Judy Mathewson and Michael Nol, “Chicago options exchange probing pre-attack trading”, Bloomberg News, September 19, 2001

http://www.suntimes.com/terror/stories/cst-fin-opt19.html

The Chicago Board Options Exchange, the biggest U.S. options market, said Tuesday it is investigating trading before terrorist attacks that flattened New York's World Trade Center and damaged the Pentagon. The prospect that terrorists may have profited from advance knowledge about the assaults also is being investigated by securities regulators in the United States, Europe and Asia. Trading in some so-called put options, which rise in value when stock prices fall, surged as much as 285 times the previous average volume in UAL Corp. and AMR Corp., parent companies of United and American airlines, during the days before terrorists used hijacked United and American jets as weapons against the center's twin towers and the Pentagon. ''The CBOE is conducting an investigation of trading prior to the news event,'' said CBOE spokeswoman Lynne Howard. She declined to provide more detail or say what options are being examined.

#### Supplied information
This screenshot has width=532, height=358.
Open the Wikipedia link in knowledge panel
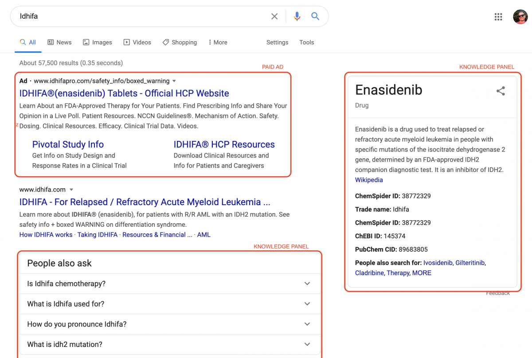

#### Short problem
According to the news excerpt on pre-attack options trading, by how much did trading in some put options on UAL Corp. and AMR Corp. increase? The material bears no relation to the text.

#### Exercise output
It surged as much as 285 times the previous average volume.